STUDY MATERIAL START

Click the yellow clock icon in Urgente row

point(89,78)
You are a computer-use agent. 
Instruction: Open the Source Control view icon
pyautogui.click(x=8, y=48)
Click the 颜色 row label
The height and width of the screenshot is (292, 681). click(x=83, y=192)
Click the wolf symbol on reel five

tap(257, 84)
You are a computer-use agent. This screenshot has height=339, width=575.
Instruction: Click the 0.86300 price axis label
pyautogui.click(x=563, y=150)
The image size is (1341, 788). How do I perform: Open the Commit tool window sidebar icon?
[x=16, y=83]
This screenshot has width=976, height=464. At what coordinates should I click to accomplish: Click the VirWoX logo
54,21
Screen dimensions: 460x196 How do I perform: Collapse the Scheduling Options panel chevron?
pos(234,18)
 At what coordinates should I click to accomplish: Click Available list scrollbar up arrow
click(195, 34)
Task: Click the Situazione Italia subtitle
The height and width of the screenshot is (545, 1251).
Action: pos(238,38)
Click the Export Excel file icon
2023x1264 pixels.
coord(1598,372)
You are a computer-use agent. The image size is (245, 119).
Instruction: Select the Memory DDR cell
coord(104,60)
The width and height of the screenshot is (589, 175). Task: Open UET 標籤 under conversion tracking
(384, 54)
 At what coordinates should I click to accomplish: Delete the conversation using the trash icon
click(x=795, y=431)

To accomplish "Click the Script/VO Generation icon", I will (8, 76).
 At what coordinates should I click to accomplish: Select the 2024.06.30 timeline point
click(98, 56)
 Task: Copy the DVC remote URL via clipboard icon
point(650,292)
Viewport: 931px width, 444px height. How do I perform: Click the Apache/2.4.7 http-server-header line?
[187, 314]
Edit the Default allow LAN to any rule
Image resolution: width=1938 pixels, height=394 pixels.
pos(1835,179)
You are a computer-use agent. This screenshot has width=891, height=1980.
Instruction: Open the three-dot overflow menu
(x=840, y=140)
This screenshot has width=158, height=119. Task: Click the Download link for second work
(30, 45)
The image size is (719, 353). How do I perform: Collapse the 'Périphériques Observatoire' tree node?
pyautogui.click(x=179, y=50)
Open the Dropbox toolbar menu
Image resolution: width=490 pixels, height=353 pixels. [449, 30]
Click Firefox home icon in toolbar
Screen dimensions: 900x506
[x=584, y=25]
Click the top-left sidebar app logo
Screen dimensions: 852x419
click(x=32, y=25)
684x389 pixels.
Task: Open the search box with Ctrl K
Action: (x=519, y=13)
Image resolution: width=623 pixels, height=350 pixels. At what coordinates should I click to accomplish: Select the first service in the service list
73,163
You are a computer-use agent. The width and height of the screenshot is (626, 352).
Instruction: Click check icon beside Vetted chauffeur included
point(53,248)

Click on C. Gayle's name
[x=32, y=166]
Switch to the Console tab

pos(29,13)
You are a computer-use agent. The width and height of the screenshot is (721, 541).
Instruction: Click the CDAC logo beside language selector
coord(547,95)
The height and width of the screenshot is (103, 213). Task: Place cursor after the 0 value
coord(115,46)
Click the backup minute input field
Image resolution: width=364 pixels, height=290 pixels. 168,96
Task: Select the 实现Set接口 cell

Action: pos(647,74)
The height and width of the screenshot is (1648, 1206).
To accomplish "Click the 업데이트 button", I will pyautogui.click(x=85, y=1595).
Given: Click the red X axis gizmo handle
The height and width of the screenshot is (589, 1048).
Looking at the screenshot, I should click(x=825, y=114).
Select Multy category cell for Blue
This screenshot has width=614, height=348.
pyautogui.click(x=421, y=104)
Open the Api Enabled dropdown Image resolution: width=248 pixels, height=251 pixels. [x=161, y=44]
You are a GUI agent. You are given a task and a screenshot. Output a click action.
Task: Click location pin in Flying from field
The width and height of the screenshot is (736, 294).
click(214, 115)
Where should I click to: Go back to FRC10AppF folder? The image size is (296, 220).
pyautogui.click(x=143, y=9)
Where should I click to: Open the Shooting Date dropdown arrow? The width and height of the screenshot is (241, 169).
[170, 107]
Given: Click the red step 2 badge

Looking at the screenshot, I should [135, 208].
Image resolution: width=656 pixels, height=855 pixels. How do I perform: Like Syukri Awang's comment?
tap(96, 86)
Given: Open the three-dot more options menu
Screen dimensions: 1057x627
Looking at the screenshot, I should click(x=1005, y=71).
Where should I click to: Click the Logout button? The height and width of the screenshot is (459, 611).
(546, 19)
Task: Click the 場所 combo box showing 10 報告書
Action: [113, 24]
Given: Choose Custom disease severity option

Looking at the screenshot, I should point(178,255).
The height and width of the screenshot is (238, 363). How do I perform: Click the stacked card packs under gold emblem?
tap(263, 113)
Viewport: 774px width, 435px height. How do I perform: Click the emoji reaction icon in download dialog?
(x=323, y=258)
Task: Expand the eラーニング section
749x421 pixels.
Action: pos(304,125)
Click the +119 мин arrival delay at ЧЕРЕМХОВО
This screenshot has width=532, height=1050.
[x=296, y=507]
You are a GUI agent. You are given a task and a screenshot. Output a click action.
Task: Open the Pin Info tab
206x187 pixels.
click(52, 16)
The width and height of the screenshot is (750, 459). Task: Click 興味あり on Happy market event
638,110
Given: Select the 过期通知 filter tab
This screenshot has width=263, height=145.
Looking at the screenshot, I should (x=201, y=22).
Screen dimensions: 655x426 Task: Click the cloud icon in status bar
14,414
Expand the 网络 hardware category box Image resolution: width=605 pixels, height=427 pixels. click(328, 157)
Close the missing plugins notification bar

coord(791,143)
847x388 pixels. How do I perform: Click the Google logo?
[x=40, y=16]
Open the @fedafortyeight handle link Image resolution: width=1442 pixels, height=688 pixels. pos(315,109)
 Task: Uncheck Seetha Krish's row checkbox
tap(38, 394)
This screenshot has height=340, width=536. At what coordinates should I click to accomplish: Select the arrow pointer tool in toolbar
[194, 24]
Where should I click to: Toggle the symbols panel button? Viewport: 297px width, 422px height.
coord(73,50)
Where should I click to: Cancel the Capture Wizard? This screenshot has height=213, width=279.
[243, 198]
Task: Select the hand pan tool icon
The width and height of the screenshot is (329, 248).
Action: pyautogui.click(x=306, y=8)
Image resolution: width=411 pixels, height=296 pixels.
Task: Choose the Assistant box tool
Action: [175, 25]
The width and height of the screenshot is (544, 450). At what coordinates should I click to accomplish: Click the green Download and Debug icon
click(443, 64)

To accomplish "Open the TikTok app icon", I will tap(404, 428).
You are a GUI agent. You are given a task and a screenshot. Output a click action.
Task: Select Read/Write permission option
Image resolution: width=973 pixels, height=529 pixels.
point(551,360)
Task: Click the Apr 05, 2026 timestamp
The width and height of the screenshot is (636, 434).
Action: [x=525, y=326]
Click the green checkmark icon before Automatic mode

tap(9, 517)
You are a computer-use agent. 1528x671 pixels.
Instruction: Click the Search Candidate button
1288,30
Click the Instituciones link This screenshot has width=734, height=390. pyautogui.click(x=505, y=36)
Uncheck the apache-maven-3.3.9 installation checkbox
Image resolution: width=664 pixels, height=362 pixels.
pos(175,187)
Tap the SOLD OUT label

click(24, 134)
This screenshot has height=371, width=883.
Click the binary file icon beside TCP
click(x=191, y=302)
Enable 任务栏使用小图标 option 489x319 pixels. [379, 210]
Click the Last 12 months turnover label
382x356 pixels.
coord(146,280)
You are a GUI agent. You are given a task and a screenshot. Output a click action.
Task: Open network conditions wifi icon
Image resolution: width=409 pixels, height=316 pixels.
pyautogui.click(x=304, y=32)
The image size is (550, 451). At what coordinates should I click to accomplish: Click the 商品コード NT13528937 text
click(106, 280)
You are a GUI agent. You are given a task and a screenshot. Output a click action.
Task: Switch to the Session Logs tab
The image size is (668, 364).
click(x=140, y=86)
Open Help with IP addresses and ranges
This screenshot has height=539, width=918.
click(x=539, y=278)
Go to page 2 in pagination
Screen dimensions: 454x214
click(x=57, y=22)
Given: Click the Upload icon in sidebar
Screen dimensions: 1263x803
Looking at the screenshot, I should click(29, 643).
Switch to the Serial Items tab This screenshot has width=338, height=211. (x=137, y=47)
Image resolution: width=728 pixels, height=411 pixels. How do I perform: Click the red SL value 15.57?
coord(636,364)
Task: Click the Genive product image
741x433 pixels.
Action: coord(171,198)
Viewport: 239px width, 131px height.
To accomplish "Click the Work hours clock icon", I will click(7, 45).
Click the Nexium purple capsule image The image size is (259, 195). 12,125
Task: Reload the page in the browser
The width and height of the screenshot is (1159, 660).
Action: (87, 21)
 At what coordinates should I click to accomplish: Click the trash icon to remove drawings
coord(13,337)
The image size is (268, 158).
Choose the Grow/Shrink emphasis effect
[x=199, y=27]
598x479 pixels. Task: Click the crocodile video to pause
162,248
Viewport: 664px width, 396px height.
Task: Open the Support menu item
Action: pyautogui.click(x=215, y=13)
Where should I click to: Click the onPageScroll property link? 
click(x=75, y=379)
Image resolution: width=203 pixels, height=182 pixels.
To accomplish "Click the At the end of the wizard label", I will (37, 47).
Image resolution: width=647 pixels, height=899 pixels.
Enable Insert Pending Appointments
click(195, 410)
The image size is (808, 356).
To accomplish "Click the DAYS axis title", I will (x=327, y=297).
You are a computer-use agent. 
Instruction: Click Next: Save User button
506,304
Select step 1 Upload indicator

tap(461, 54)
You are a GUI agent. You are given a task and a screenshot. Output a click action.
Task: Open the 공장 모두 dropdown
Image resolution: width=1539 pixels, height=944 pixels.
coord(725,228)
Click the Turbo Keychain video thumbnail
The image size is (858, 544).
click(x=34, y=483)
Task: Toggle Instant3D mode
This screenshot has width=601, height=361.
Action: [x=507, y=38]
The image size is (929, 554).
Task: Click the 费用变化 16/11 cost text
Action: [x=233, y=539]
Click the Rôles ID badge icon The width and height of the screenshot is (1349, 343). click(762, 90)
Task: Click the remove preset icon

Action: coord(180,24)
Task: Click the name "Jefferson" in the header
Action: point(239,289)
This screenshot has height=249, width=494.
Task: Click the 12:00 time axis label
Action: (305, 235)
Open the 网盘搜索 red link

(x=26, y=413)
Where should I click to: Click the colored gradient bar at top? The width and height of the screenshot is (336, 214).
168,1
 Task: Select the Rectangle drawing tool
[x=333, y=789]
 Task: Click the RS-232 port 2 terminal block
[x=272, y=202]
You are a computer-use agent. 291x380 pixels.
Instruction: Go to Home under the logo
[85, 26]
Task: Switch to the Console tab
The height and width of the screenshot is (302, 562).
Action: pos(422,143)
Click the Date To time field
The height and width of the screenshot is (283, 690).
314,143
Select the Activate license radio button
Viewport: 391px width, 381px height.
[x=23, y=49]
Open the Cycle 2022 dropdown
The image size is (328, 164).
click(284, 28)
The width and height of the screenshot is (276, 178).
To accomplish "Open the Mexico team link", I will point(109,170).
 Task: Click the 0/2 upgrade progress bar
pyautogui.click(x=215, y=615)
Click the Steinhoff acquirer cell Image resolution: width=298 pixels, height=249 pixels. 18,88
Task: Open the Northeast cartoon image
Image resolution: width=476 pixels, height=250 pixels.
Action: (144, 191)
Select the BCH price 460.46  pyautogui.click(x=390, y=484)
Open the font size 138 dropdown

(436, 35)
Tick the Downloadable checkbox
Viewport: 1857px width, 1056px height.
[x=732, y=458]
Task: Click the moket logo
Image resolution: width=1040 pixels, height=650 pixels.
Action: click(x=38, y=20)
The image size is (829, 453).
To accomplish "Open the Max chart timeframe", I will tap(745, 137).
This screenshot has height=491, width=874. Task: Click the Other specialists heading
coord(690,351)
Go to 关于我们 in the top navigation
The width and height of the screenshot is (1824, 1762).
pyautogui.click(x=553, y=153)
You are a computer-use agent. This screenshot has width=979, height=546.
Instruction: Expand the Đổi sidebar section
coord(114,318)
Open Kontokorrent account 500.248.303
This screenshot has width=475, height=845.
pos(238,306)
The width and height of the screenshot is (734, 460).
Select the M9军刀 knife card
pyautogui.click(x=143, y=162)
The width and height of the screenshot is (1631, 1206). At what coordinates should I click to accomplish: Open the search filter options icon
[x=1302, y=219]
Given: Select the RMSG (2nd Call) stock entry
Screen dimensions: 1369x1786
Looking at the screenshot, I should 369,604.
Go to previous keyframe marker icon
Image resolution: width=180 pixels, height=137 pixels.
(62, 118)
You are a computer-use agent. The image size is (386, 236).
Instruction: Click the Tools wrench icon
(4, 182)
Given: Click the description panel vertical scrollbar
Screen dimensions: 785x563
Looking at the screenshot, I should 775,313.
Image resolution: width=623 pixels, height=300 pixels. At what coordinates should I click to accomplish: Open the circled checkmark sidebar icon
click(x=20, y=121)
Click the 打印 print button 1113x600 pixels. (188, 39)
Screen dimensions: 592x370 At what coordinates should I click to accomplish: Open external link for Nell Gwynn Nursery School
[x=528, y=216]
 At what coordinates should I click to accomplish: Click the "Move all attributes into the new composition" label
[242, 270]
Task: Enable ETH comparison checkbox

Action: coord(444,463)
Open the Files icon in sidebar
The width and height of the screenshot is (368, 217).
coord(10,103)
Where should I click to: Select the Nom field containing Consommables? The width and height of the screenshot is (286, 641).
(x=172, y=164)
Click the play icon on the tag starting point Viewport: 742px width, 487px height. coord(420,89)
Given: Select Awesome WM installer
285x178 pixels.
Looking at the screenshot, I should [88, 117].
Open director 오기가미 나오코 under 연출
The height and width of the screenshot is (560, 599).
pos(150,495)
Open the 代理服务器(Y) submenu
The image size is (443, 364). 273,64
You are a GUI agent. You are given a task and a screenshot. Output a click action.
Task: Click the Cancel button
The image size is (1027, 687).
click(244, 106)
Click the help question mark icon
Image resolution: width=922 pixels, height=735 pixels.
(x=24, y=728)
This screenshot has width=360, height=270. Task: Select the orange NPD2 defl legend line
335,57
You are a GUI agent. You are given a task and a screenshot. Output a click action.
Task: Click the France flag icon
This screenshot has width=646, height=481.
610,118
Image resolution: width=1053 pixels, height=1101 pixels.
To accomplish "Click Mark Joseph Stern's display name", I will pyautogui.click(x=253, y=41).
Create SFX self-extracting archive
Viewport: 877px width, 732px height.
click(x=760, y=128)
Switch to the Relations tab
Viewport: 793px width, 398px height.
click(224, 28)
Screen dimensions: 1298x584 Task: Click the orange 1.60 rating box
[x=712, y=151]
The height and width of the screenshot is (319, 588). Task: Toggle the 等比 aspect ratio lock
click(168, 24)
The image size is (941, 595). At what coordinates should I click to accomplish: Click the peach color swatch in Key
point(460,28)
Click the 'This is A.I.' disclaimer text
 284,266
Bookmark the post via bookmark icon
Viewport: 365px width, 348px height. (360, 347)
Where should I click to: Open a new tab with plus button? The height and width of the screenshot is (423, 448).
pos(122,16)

STUDY MATERIAL END

ABOUT THIS EXERCISE: An exact, complete copy of the lines above from the one with "Image resolution: width=1539" through the one with "The image size is (829, 453)." is the whole answer.

TASK RESPONSE:
Image resolution: width=1539 pixels, height=944 pixels.
coord(725,228)
Click the Turbo Keychain video thumbnail
The image size is (858, 544).
click(x=34, y=483)
Task: Toggle Instant3D mode
This screenshot has width=601, height=361.
Action: [x=507, y=38]
The image size is (929, 554).
Task: Click the 费用变化 16/11 cost text
Action: [x=233, y=539]
Click the Rôles ID badge icon The width and height of the screenshot is (1349, 343). click(762, 90)
Task: Click the remove preset icon

Action: coord(180,24)
Task: Click the name "Jefferson" in the header
Action: point(239,289)
This screenshot has height=249, width=494.
Task: Click the 12:00 time axis label
Action: (305, 235)
Open the 网盘搜索 red link

(x=26, y=413)
Where should I click to: Click the colored gradient bar at top? The width and height of the screenshot is (336, 214).
168,1
 Task: Select the Rectangle drawing tool
[x=333, y=789]
 Task: Click the RS-232 port 2 terminal block
[x=272, y=202]
You are a computer-use agent. 291x380 pixels.
Instruction: Go to Home under the logo
[85, 26]
Task: Switch to the Console tab
The height and width of the screenshot is (302, 562).
Action: pos(422,143)
Click the Date To time field
The height and width of the screenshot is (283, 690).
314,143
Select the Activate license radio button
Viewport: 391px width, 381px height.
[x=23, y=49]
Open the Cycle 2022 dropdown
The image size is (328, 164).
click(284, 28)
The width and height of the screenshot is (276, 178).
To accomplish "Open the Mexico team link", I will point(109,170).
 Task: Click the 0/2 upgrade progress bar
pyautogui.click(x=215, y=615)
Click the Steinhoff acquirer cell Image resolution: width=298 pixels, height=249 pixels. 18,88
Task: Open the Northeast cartoon image
Image resolution: width=476 pixels, height=250 pixels.
Action: (144, 191)
Select the BCH price 460.46  pyautogui.click(x=390, y=484)
Open the font size 138 dropdown

(436, 35)
Tick the Downloadable checkbox
Viewport: 1857px width, 1056px height.
[x=732, y=458]
Task: Click the moket logo
Image resolution: width=1040 pixels, height=650 pixels.
Action: click(x=38, y=20)
The image size is (829, 453).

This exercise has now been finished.